Appendix G A Separate Type of Robustness

Another goal for machine learning is to learn the fundamental structure of categories. Broad categories, such as “bird,” have many subtypes, such as “cardinal” or “bluejay.” Humans can observe previously unseen bird species yet still know that they are birds. A test of learned fundamental structure beyond superficial features is subtype robustness. In subtype robustness we test generalization to unseen subtypes which share share essential characteristics of a broader type.
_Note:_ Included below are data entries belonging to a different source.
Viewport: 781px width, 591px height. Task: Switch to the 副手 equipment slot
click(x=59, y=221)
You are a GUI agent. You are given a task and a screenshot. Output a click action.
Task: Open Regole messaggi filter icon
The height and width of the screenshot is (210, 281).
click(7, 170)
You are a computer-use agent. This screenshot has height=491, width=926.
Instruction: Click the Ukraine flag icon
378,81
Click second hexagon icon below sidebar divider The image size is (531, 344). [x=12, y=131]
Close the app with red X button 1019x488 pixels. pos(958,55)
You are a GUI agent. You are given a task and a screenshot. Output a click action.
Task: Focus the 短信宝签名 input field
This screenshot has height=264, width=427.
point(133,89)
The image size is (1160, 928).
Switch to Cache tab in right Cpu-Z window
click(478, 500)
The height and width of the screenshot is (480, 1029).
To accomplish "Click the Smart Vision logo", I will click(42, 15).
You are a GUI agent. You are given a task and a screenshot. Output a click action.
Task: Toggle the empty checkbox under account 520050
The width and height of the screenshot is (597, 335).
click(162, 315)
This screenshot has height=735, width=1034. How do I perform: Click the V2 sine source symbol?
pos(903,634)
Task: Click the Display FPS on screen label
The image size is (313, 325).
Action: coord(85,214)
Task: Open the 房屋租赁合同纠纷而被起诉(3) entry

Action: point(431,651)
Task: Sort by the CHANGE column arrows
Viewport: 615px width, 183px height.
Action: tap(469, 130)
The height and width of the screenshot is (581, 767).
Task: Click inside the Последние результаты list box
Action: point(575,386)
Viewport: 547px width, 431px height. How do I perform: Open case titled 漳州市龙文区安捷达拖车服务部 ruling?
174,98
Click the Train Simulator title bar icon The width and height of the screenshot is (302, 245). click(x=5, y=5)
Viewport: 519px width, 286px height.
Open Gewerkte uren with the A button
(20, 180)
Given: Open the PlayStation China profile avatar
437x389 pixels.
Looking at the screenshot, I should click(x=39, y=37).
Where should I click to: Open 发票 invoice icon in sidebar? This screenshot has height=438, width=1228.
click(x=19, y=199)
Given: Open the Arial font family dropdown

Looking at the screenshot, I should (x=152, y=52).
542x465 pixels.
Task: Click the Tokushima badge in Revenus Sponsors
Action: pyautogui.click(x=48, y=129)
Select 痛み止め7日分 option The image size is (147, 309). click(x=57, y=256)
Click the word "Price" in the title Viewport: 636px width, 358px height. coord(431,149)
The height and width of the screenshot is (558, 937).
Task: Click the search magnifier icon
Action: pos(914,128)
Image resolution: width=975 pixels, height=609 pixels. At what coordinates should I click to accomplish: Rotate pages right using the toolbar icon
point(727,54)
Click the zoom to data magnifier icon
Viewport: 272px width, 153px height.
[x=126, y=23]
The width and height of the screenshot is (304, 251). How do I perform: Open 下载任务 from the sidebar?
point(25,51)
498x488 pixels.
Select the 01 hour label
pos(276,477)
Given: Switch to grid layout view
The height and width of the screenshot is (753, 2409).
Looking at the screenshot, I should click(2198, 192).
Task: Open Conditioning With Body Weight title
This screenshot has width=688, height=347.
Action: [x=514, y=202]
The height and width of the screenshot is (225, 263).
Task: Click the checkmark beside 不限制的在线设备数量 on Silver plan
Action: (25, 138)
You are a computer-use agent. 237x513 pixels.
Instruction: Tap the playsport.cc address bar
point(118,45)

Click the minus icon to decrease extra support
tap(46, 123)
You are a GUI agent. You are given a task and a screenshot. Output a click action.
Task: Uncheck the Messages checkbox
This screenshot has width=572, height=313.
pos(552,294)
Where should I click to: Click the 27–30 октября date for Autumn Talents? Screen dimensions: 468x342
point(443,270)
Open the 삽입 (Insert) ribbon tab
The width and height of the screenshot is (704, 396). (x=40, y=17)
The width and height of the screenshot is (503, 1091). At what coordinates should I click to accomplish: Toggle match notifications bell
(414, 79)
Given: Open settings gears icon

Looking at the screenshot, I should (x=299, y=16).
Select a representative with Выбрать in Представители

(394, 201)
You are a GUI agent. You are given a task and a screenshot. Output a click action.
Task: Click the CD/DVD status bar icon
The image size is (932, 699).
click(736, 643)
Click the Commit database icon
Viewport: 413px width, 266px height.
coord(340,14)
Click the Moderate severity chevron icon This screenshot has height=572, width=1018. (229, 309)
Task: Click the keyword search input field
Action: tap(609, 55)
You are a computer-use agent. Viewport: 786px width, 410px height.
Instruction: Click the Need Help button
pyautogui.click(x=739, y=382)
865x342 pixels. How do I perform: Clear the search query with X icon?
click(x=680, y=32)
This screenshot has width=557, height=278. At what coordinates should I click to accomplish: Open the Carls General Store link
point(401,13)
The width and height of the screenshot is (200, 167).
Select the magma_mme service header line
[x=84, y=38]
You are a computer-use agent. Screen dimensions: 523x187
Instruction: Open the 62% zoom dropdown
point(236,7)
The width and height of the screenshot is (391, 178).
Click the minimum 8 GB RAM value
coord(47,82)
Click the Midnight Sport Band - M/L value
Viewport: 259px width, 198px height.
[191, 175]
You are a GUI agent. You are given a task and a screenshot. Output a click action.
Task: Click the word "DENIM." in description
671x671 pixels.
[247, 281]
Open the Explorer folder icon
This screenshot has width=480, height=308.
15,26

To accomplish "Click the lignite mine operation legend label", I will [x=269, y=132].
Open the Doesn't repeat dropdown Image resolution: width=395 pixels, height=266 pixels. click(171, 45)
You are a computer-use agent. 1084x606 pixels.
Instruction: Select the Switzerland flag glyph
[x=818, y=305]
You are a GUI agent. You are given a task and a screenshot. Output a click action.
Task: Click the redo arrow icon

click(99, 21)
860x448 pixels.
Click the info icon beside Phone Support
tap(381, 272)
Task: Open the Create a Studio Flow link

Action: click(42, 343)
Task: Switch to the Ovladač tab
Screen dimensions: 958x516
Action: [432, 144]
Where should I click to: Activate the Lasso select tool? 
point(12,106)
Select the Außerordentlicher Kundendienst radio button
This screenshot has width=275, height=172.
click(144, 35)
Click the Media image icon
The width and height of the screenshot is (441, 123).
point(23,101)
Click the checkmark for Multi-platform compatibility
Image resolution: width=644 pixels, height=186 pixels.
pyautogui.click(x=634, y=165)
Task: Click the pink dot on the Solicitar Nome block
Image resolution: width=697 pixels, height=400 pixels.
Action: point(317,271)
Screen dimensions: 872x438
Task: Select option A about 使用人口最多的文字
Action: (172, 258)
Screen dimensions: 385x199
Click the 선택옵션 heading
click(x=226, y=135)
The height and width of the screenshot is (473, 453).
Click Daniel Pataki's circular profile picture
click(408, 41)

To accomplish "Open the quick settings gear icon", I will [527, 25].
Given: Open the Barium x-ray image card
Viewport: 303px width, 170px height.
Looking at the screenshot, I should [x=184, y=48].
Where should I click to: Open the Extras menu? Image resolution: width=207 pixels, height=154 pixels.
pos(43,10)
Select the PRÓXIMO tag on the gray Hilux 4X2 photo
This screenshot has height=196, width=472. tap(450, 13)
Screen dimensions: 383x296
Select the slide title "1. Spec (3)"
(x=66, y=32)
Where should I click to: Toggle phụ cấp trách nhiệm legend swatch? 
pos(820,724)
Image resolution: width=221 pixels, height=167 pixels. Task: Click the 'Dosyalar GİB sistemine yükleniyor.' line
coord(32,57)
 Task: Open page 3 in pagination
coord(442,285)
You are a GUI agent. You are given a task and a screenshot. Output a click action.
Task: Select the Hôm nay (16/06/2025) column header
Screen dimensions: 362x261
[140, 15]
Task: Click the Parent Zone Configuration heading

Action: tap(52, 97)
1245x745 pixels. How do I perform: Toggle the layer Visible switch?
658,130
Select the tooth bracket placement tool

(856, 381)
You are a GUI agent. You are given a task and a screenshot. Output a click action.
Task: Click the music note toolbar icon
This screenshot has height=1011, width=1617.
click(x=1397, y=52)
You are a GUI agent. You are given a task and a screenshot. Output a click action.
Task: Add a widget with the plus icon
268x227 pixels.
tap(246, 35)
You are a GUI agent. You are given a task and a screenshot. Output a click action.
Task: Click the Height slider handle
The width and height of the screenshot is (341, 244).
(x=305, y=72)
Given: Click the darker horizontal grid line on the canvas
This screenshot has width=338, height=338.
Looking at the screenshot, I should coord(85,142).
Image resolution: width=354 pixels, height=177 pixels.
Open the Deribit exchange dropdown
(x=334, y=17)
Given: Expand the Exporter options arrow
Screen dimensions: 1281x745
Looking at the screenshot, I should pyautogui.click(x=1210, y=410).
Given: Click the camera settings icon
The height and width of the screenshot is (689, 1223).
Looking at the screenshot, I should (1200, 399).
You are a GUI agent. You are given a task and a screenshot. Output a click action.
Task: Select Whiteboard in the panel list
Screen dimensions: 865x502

We repurpose the ImageNet-22K dataset for a closer investigation into subtype robustness.

Figure 9: ImageNet classifiers and their robustness to unseen subtypes. Unseen subtypes of known broad types are noticeably harder for classifiers.

Subtype Robustness. A natural image dataset with a hierarchical taxonomy and numerous types and subtypes is ImageNet-22K, an ImageNet-1K superset. In this subtype robustness experiment, we manually select 25 broad types from ImageNet-22K, listed in the next paragraph. Each broad type has many subtypes. We call a subtype “seen” if and only if it is in ImageNet-1K and a subtype of one of the 25 broad types. The subtype is “unseen” if and only if it is a subtype of the 25 broad types and is from ImageNet-22K but not ImageNet-1K. In this experiment, the correct classification decision for an image of a subtype is the broad type label. We take pre-trained ImageNet-1K classifiers which have not trained on unseen subtypes. Next we fine-tune the last layer of these pre-trained ImageNet-1K classifiers on seen subtypes so that they predict one of 25 broad types. Then, we test the accuracy on images of seen subtypes and on images of unseen subtypes. Accuracy on unseen subtypes is our measure of subtype robustness. Seen and unseen accuracies are shown in Figure 9, while the ImageNet-1K classification accuracy before fine-tuning is on the horizontal axis. Despite only having 25 classes and having trained on millions of images, these classifiers demonstrate a subtype robustness performance gap that should be far less pronounced. We also observe that the architectures proposed so far hardly deviate from the trendline.

The 25 broad types which we selected from ImageNet are as follows. Amphibian (n01627424),  Appliance (n02729837),  Aquatic Mammal (n02062017),  Bird (n01503061),  Bear (n02131653),  Beverage (n07881800),  Big cat (n02127808),  Building (n02913152),  Cat (n02121620),  Clothing (n03051540),  Dog (n02084071),  Electronic Equipment (n03278248),  Fish (n02512053),  Footwear (n03380867),  Fruit (n13134947),  Fungus (n12992868),  Geological Formation (n09287968),  Hoofed Animal (n02370806),  Insect (n02159955),  Musical Instrument (n03800933),  Primate (n02469914),  Reptile (n01661091),  Utensil (n04516672),  Vegetable (n07707451),  Vehicle (n04576211).